## Yazılı istek A
Veri satırlarını, en baştakinden başlayıp "Action: click(x=1529, y=64)" ifadesini içeren satırda bitecek şekilde (o satır da dahil) "Sıra" ve "Satır" sütunlarından oluşan bir Markdown tablosu olarak verin. Boş satırları tabloya almayın.

Dünya şehirler tarihinde "Uşak" denildiğinde halılarıyla ünlü bir kent akla geldiği, ilde bu 600 yıllık değerin öne çıkarılmaması şehrin markalaştırılamaması ürkütücü. İl ticaretini ve sanayisini yönetenlerin 25-30 milyon dolarlık değer zincirinden bihaberler. İl ticaret odasının global eğilimleri dikkate alarak, hazır giyimcilere ilin iplik üreticileri için açtığı damping soruşturmasından daha stratejiktir kültür mirasına sahip çıkmak. 1894 yılında bile 300 halı dokumahanesinin olduğu, 7-8 milyon dolar iş potansiyeli sağlayan, 600 yıllık kültür mirası ilgisiz, sahipsiz. Birkaç akil aydının dillendirmesiyle, Uşak halısına sahip çıkmak için kurulan dernek dışında hiçbir sahiplenme yok.

## Veri satırları
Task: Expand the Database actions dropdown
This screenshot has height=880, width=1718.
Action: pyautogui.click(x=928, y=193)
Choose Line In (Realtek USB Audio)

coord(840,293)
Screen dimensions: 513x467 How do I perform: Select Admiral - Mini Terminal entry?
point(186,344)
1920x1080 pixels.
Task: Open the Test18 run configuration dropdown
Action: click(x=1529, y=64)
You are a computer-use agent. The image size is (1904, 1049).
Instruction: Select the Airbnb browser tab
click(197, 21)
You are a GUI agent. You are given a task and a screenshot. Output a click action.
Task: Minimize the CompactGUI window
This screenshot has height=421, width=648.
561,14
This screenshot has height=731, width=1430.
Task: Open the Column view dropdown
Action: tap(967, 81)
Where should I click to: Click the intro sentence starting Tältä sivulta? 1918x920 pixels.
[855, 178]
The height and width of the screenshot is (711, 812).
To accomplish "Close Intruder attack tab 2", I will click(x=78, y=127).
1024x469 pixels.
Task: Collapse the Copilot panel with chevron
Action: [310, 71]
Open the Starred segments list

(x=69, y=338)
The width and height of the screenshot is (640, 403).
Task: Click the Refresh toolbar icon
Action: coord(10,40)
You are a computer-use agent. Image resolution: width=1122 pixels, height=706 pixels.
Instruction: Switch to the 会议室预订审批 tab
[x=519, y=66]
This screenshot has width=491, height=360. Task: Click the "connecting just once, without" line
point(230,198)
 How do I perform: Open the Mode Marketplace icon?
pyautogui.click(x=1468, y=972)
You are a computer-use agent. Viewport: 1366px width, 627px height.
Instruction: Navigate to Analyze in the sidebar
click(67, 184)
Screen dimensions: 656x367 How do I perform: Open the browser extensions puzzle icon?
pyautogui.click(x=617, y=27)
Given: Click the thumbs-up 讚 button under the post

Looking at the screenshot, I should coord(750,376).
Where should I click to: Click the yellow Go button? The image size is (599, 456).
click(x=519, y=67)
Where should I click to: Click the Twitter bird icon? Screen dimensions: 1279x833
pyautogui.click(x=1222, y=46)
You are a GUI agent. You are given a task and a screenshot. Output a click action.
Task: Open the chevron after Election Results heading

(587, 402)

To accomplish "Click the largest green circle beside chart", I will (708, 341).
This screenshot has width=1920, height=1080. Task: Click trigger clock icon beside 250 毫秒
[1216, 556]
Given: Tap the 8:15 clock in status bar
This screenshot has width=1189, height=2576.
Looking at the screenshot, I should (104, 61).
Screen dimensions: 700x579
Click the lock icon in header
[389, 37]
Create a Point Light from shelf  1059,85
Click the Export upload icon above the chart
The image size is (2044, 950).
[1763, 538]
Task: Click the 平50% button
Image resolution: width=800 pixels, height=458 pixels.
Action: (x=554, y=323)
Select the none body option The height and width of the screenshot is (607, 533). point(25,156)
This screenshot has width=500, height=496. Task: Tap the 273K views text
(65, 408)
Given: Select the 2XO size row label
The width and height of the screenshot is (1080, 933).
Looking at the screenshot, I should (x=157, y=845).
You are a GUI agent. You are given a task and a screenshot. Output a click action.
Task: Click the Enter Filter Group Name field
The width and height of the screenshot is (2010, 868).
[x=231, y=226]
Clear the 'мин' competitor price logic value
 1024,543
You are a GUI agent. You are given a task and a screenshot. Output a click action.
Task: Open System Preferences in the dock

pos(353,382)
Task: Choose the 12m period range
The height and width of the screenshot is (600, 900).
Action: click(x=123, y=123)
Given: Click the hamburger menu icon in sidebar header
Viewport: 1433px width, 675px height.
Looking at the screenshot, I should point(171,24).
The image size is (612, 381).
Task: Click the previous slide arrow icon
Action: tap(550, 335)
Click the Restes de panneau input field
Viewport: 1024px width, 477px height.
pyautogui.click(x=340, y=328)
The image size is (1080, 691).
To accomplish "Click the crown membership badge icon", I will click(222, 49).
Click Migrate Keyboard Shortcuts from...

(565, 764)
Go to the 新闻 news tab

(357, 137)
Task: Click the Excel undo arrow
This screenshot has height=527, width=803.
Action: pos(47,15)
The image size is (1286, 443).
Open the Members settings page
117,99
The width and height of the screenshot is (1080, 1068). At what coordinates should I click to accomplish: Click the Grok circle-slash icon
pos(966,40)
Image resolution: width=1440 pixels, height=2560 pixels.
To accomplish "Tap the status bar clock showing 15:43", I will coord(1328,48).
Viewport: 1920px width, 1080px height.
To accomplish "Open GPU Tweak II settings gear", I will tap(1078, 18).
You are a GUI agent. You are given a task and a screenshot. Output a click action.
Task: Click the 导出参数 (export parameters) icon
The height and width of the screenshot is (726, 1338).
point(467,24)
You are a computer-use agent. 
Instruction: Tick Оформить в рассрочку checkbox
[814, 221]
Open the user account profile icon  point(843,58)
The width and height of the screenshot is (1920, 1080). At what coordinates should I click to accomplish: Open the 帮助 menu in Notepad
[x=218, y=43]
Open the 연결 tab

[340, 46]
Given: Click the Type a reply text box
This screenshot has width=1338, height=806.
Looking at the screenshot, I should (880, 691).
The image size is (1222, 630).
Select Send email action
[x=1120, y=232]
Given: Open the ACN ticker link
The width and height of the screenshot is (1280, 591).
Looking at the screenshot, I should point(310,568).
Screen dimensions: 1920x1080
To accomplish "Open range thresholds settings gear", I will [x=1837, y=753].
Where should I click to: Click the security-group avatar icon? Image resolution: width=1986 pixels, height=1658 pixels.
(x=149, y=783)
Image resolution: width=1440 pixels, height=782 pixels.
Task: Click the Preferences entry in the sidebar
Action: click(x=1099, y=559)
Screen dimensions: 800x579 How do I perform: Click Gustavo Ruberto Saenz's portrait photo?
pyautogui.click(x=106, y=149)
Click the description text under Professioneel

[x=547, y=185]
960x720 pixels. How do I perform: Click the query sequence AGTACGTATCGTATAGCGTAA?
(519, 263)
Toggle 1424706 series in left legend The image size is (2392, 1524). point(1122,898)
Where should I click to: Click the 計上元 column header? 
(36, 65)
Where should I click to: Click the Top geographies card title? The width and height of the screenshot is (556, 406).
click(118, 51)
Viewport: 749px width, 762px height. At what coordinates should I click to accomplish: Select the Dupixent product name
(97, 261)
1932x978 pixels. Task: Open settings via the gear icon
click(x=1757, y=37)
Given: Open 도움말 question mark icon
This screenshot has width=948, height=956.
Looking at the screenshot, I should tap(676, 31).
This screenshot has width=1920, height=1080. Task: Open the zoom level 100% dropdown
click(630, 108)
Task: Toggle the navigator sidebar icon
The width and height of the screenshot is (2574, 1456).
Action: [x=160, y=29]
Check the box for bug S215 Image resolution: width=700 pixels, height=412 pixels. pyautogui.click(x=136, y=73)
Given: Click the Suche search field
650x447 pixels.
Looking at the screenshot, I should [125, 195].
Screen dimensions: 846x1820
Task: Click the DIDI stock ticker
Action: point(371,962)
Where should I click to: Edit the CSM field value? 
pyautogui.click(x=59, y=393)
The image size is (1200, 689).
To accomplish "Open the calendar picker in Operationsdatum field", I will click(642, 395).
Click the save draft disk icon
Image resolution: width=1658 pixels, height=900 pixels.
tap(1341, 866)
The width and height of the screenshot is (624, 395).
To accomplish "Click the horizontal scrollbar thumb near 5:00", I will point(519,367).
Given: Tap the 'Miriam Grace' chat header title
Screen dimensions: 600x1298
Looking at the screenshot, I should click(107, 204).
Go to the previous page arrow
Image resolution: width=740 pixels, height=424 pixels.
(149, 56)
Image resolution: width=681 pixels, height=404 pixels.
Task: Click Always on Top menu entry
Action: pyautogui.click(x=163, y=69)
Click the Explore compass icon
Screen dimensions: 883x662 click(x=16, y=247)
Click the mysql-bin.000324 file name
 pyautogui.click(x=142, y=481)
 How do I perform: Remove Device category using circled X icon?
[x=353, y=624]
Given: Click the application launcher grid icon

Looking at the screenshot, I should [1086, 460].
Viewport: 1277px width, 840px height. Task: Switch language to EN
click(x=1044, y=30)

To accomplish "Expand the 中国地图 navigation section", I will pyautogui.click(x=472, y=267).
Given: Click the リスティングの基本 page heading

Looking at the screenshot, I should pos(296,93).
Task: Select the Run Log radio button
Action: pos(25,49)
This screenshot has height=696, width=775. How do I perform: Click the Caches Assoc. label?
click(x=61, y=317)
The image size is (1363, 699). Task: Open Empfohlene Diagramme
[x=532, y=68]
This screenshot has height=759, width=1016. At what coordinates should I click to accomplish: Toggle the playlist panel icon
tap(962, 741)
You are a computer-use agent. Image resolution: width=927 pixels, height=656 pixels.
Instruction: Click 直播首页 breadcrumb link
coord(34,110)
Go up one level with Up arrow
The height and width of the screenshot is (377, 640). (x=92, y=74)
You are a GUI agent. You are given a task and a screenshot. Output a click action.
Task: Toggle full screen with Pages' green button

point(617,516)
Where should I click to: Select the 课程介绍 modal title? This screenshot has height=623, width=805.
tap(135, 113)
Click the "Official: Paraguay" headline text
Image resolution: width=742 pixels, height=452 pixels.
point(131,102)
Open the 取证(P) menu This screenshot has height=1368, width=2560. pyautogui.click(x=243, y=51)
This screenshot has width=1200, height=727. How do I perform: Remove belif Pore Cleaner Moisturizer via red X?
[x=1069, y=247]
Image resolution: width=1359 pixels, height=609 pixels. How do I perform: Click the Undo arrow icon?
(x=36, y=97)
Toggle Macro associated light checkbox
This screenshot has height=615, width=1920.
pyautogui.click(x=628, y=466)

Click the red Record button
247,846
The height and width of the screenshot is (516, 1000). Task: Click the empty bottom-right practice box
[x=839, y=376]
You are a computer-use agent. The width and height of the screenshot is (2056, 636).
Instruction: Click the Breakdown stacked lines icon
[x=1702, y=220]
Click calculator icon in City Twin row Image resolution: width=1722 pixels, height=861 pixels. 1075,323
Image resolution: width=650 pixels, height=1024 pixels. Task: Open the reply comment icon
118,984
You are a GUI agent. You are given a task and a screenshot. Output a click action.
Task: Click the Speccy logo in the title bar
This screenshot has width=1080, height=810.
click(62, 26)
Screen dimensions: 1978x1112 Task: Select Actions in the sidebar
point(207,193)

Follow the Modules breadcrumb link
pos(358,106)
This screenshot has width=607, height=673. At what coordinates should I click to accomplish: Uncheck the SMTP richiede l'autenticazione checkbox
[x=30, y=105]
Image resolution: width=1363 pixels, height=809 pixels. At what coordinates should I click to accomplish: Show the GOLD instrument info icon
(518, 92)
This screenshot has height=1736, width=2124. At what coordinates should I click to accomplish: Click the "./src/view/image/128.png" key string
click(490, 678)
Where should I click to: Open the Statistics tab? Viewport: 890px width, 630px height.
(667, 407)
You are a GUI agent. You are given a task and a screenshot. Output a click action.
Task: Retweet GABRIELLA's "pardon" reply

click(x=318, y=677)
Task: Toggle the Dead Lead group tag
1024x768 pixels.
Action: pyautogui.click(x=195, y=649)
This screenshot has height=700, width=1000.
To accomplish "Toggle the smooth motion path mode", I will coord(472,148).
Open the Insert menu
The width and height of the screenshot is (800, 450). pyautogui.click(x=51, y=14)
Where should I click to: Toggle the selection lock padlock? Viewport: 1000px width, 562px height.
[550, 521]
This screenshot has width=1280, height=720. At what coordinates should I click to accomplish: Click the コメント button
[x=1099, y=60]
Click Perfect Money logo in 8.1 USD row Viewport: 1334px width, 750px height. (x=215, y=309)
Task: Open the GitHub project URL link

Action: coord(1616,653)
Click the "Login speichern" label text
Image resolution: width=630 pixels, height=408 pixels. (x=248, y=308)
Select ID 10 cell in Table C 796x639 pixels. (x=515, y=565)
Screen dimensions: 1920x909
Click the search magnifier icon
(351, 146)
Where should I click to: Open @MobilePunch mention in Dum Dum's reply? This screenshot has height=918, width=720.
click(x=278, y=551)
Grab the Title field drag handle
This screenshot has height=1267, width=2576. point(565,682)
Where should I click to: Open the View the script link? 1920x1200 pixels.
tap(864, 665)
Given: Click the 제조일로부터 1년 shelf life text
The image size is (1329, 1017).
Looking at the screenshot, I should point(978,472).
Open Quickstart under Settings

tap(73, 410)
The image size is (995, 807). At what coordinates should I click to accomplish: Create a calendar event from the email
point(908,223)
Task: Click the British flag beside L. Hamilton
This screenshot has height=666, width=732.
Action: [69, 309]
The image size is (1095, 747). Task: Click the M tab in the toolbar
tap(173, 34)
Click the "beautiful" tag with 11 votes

## Yazılı istek B
Alıntıya göre aşağıdaki soruları yanıtlayın.
(i) 1894 yılında kaç halı dokumahanesi vardı?
(ii) İl ticaretini ve sanayisini yönetenler kaç milyon dolarlık değer zincirinden habersizdir?
(iii) Uşak halısına sahip çıkmak için ne kurulmuştur?

## Tamamlanmış yanıt A
| Sıra | Satır |
|---|---|
| 1 | Task: Expand the Database actions dropdown |
| 2 | This screenshot has height=880, width=1718. |
| 3 | Action: pyautogui.click(x=928, y=193) |
| 4 | Choose Line In (Realtek USB Audio) |
| 5 | coord(840,293) |
| 6 | Screen dimensions: 513x467 How do I perform: Select Admiral - Mini Terminal entry? |
| 7 | point(186,344) |
| 8 | 1920x1080 pixels. |
| 9 | Task: Open the Test18 run configuration dropdown |
| 10 | Action: click(x=1529, y=64) |

## Tamamlanmış yanıt B
(i) 300 halı dokumahanesi vardı.
(ii) 25-30 milyon dolarlık değer zincirinden habersizdirler.
(iii) Bir dernek kurulmuştur.